| TESTO DI PARTENZA |
#####

CORTE DI CASSAZIONE – Ordinanza 20 ottobre 2022, n. 30933
Lavoro – Indennità di trasferta – Omesso versamento contributivo – Cartella esattoriale – Prescrizione dei crediti
Rilevato che
1. Con la sentenza del 6.8.2012 la Corte di appello di Venezia aveva confermato la pronuncia di primo grado che aveva accolto l’opposizione proposta dalla srl P. avverso la cartella esattoriale con la quale era stato richiesto il pagamento di euro 55.164,47 a titolo di omesso versamento contributivo relativo agli importi in misura fissa corrisposti a dipendenti, collaboratori e amministrativi, a titolo di indennità di trasferta effettuata con mezzi propri, per avere il datore di lavoro pagato la contribuzione in misura del 50% mentre secondo la prospettazione dell’INPS l’emolumento era da considerarsi interamente retributivo.

#####

| DATI |
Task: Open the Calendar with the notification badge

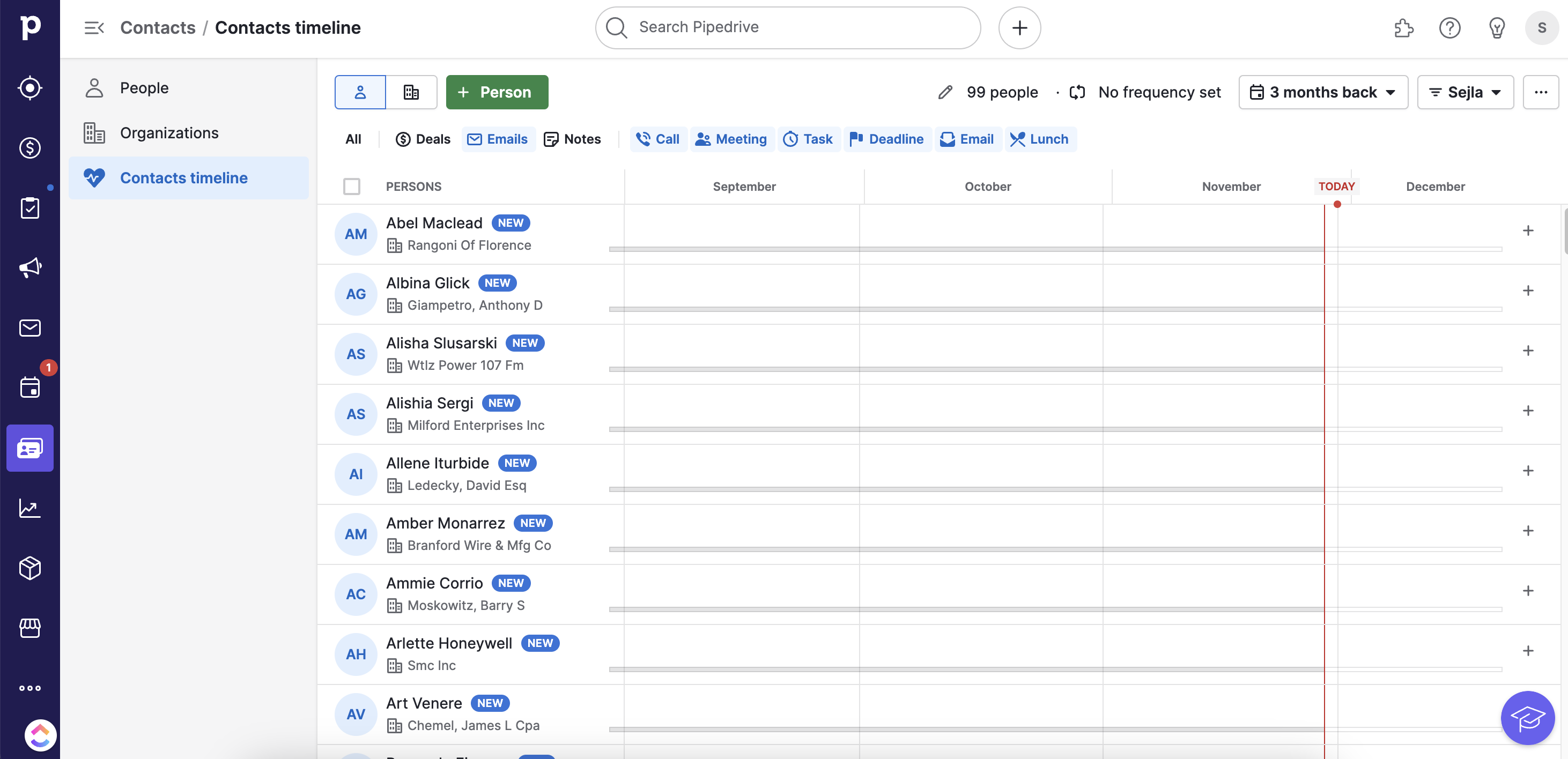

#####

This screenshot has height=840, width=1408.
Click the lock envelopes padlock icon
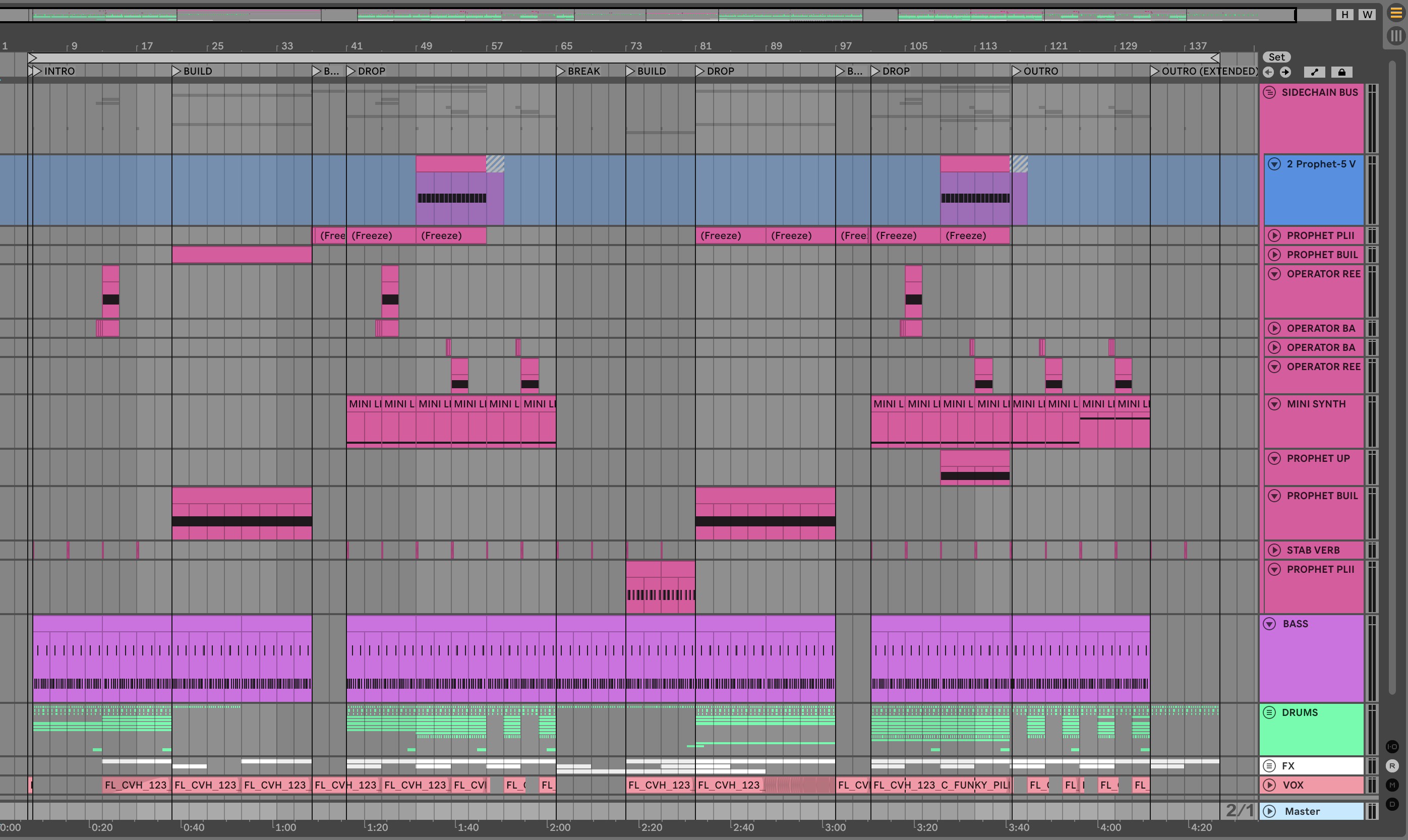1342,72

#####

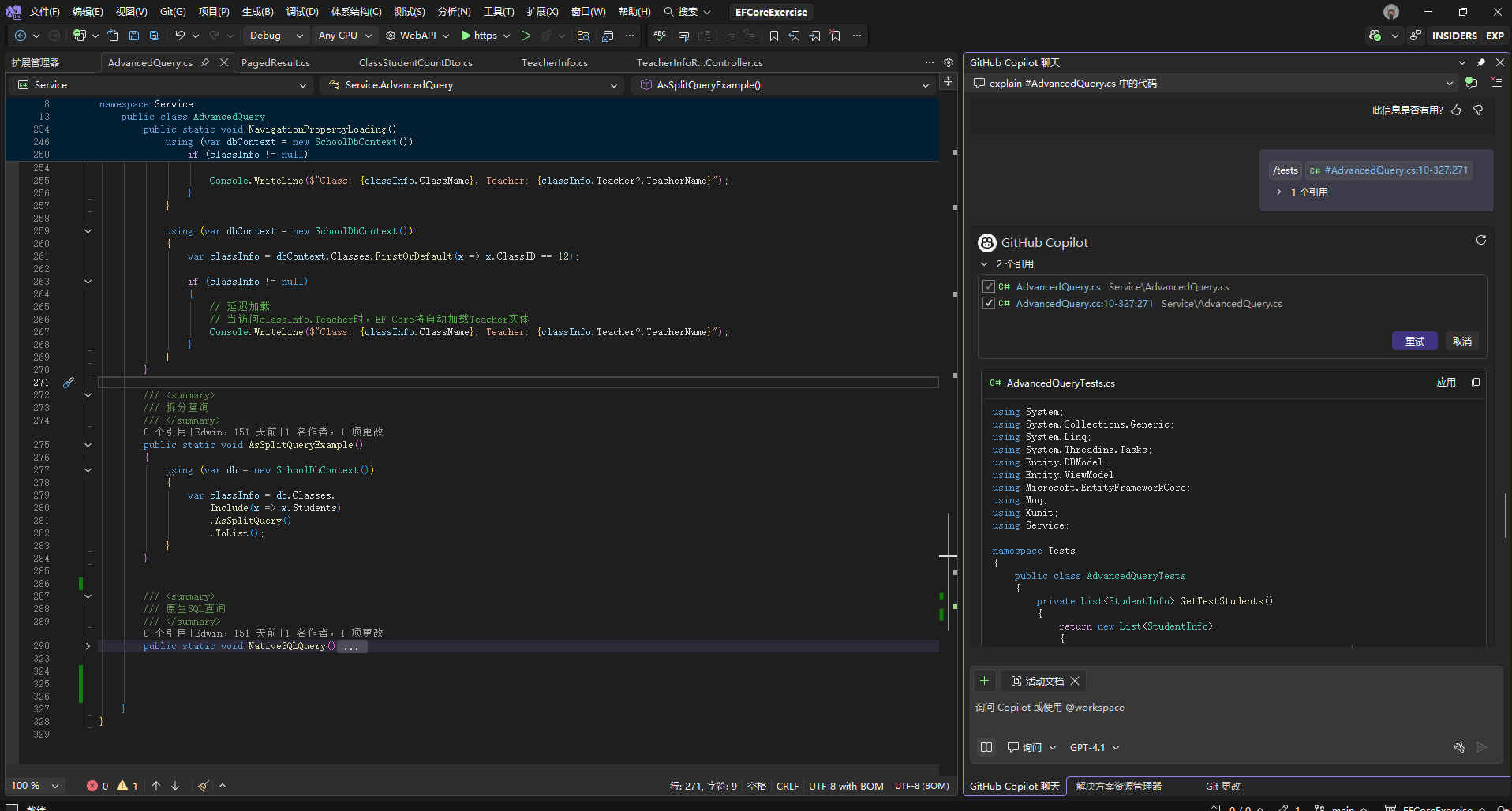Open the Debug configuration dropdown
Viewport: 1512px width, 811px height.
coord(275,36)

#####

| CONSEGNE |
• a. Riproduci fedelmente il passo del testo di partenza che va da "CORTE DI CASSAZIONE" fino a "considerarsi interamente retributivo." compreso.
• b. In base al testo di partenza, indica se ciascuna affermazione è corretta rispondendo sì o no e citando alla lettera le parole decisive: (i) la Corte di appello di Venezia aveva confermato la pronuncia di primo grado; (ii) il datore di lavoro aveva pagato la contribuzione per intero; (iii) la cartella esattoriale richiedeva il pagamento di euro 55.164,47.
• c. Riassumi il testo di partenza in due frasi.

| RISPOSTE |
• a.
CORTE DI CASSAZIONE – Ordinanza 20 ottobre 2022, n. 30933
Lavoro – Indennità di trasferta – Omesso versamento contributivo – Cartella esattoriale – Prescrizione dei crediti
Rilevato che
1. Con la sentenza del 6.8.2012 la Corte di appello di Venezia aveva confermato la pronuncia di primo grado che aveva accolto l’opposizione proposta dalla srl P. avverso la cartella esattoriale con la quale era stato richiesto il pagamento di euro 55.164,47 a titolo di omesso versamento contributivo relativo agli importi in misura fissa corrisposti a dipendenti, collaboratori e amministrativi, a titolo di indennità di trasferta effettuata con mezzi propri, per avere il datore di lavoro pagato la contribuzione in misura del 50% mentre secondo la prospettazione dell’INPS l’emolumento era da considerarsi interamente retributivo.

• b.
(i) Sì: "la Corte di appello di Venezia aveva confermato la pronuncia di primo grado".
(ii) No: "per avere il datore di lavoro pagato la contribuzione in misura del 50%".
(iii) Sì: "era stato richiesto il pagamento di euro 55.164,47".

• c. Con la sentenza del 6.8.2012 la Corte di appello di Venezia aveva confermato la decisione di primo grado, che aveva accolto l'opposizione della srl P. contro una cartella esattoriale di euro 55.164,47 per omesso versamento contributivo. La somma riguardava le indennità di trasferta con mezzi propri corrisposte in misura fissa: il datore di lavoro aveva versato i contributi al 50%, mentre per l'INPS l'emolumento era interamente retributivo.